* **Problem**: Please reproduce the listing below, from its first line through the line holding "tap(640, 536)", inclusive, with nothing changed.

- - - - -

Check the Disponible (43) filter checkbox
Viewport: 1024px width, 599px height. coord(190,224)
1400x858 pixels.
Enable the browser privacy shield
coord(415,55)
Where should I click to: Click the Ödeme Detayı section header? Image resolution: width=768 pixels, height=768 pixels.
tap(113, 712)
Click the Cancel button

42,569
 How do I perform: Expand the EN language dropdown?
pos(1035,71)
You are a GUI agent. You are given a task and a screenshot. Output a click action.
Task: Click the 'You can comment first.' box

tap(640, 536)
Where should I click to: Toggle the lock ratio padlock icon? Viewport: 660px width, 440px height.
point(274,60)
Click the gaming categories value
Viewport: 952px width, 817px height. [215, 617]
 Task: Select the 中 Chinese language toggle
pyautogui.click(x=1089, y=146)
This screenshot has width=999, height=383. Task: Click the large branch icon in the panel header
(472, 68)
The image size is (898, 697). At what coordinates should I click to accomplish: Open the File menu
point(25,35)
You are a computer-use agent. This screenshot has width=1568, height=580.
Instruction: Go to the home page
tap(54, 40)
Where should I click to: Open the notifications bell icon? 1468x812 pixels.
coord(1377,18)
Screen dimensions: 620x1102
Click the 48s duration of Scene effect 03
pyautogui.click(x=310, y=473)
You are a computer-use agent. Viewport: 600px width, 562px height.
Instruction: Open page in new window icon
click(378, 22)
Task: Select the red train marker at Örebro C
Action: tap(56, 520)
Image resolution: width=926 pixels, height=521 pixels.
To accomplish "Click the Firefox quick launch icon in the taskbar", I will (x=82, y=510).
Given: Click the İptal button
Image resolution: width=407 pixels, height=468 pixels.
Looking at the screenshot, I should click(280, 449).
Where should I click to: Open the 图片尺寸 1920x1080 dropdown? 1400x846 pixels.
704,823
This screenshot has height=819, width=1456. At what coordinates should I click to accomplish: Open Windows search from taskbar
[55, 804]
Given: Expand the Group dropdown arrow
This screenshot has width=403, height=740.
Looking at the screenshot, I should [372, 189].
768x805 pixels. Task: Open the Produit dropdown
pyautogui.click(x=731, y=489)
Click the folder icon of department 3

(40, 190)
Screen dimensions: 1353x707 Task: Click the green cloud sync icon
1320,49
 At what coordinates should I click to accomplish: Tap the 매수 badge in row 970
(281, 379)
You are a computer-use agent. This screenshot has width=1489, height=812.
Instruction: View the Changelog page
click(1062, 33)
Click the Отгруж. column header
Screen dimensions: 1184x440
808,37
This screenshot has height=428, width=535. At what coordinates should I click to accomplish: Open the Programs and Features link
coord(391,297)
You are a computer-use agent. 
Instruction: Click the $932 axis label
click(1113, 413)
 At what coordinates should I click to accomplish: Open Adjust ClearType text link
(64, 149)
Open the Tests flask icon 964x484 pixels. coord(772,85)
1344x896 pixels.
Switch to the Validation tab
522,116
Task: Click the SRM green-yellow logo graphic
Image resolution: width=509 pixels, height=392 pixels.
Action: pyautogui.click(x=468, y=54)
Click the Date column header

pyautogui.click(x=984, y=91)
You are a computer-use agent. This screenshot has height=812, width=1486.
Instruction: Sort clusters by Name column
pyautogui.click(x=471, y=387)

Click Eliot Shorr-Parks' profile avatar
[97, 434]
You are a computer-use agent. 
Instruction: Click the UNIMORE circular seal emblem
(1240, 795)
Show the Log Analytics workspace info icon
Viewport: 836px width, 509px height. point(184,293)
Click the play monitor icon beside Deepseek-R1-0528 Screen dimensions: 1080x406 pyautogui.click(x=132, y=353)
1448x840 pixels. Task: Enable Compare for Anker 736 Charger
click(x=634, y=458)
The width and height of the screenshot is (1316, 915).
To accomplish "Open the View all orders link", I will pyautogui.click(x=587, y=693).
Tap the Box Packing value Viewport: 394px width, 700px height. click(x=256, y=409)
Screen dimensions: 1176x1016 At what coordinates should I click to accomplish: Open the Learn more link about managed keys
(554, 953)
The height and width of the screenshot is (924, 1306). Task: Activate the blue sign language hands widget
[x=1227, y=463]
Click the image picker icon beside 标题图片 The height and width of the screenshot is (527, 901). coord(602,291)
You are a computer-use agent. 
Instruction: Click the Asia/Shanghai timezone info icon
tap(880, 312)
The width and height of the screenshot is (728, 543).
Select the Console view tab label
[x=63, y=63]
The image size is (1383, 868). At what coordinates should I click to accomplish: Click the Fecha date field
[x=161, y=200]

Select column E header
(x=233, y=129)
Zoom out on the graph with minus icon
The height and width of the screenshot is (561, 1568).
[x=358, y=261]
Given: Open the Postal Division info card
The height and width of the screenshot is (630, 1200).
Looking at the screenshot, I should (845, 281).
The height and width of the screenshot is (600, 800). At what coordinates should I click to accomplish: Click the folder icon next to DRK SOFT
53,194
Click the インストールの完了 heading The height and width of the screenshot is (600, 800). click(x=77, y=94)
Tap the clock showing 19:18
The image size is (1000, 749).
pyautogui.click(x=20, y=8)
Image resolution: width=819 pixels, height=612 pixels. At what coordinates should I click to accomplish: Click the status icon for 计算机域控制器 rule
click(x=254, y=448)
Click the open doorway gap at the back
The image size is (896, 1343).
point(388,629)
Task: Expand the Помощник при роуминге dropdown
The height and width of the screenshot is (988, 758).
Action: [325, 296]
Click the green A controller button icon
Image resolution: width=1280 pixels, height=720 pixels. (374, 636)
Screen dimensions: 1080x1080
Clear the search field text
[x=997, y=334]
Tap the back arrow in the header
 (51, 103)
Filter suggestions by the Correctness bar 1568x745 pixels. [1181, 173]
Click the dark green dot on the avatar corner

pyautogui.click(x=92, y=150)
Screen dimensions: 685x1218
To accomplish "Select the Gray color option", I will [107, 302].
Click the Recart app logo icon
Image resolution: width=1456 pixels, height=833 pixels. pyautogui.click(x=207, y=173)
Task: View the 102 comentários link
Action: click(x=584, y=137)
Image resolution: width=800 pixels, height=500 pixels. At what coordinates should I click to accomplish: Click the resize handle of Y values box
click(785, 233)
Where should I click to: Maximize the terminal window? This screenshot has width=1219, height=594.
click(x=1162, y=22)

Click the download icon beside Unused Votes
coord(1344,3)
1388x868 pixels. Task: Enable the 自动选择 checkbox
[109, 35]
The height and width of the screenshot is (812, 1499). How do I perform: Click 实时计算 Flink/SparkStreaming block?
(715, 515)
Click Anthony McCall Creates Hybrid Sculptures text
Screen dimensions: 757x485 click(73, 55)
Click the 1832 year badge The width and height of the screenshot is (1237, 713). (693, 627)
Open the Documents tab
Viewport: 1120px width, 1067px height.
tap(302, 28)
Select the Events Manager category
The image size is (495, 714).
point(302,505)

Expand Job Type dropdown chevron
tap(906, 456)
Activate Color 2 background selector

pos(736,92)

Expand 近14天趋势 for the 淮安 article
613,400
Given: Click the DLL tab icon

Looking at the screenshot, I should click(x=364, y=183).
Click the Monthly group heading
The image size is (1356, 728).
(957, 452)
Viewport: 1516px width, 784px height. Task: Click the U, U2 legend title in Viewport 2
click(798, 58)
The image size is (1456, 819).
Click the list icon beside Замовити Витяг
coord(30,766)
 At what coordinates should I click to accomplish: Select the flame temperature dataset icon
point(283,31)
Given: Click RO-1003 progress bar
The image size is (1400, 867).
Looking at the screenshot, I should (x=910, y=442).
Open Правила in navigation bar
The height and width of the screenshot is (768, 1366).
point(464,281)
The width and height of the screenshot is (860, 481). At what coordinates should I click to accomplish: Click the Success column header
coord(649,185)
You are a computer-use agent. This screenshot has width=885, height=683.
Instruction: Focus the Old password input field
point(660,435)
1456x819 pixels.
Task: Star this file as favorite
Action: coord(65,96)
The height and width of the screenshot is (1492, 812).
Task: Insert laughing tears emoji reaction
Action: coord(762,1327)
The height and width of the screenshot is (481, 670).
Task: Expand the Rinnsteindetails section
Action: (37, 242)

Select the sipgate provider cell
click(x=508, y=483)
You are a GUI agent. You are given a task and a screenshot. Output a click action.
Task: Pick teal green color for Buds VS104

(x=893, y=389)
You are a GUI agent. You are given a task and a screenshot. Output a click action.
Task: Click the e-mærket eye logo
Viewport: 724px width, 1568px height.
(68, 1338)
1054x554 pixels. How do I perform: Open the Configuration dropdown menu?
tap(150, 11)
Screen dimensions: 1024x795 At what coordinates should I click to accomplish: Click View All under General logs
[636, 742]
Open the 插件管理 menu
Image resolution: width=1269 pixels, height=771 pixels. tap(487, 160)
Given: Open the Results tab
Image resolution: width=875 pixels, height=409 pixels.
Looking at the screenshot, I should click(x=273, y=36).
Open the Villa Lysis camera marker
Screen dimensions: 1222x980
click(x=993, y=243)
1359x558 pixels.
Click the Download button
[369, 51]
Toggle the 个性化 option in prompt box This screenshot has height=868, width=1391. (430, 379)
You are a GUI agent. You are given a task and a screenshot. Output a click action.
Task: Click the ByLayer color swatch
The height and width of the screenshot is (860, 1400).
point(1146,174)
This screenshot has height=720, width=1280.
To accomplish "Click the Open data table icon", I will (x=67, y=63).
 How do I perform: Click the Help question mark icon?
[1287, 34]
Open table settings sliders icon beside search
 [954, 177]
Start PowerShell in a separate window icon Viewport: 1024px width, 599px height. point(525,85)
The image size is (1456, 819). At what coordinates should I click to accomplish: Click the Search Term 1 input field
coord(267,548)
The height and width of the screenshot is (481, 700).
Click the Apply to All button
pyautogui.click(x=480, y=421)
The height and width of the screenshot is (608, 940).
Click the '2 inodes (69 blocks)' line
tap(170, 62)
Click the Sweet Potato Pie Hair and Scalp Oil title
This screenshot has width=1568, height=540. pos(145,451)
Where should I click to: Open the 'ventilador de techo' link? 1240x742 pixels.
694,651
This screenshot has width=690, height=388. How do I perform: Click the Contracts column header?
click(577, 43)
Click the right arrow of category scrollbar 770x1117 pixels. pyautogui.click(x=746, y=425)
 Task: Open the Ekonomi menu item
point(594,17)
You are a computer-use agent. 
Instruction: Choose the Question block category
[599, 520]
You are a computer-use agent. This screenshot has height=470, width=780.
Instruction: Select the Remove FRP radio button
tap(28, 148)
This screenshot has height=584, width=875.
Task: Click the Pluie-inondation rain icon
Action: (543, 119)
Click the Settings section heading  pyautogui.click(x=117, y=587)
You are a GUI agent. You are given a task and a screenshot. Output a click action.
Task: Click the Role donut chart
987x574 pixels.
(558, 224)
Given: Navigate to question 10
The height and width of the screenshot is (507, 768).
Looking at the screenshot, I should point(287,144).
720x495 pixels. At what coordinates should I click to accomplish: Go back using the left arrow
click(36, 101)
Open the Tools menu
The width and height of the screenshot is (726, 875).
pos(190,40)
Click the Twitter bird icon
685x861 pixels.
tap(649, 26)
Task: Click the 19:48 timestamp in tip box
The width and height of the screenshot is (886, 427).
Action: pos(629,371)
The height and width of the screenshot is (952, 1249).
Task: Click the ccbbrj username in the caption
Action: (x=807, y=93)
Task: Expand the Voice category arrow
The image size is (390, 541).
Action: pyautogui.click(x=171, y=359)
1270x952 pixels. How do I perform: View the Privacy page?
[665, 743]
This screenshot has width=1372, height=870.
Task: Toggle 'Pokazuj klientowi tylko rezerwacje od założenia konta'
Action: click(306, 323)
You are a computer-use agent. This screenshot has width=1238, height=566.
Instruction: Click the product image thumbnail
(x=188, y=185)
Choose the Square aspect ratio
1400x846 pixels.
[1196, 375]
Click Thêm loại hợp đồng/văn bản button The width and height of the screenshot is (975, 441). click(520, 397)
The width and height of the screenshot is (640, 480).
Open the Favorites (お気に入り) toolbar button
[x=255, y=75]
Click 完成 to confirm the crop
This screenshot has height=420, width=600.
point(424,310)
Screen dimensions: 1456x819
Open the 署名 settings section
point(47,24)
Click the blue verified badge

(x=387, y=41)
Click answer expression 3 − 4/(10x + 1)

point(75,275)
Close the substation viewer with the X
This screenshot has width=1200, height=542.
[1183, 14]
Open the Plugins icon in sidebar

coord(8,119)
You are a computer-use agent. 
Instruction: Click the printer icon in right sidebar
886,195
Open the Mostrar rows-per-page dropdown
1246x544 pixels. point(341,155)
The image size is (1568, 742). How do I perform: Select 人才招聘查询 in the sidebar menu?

- - - - -

* **Complete answer**:
Check the Disponible (43) filter checkbox
Viewport: 1024px width, 599px height. coord(190,224)
1400x858 pixels.
Enable the browser privacy shield
coord(415,55)
Where should I click to: Click the Ödeme Detayı section header? Image resolution: width=768 pixels, height=768 pixels.
tap(113, 712)
Click the Cancel button

42,569
 How do I perform: Expand the EN language dropdown?
pos(1035,71)
You are a GUI agent. You are given a task and a screenshot. Output a click action.
Task: Click the 'You can comment first.' box

tap(640, 536)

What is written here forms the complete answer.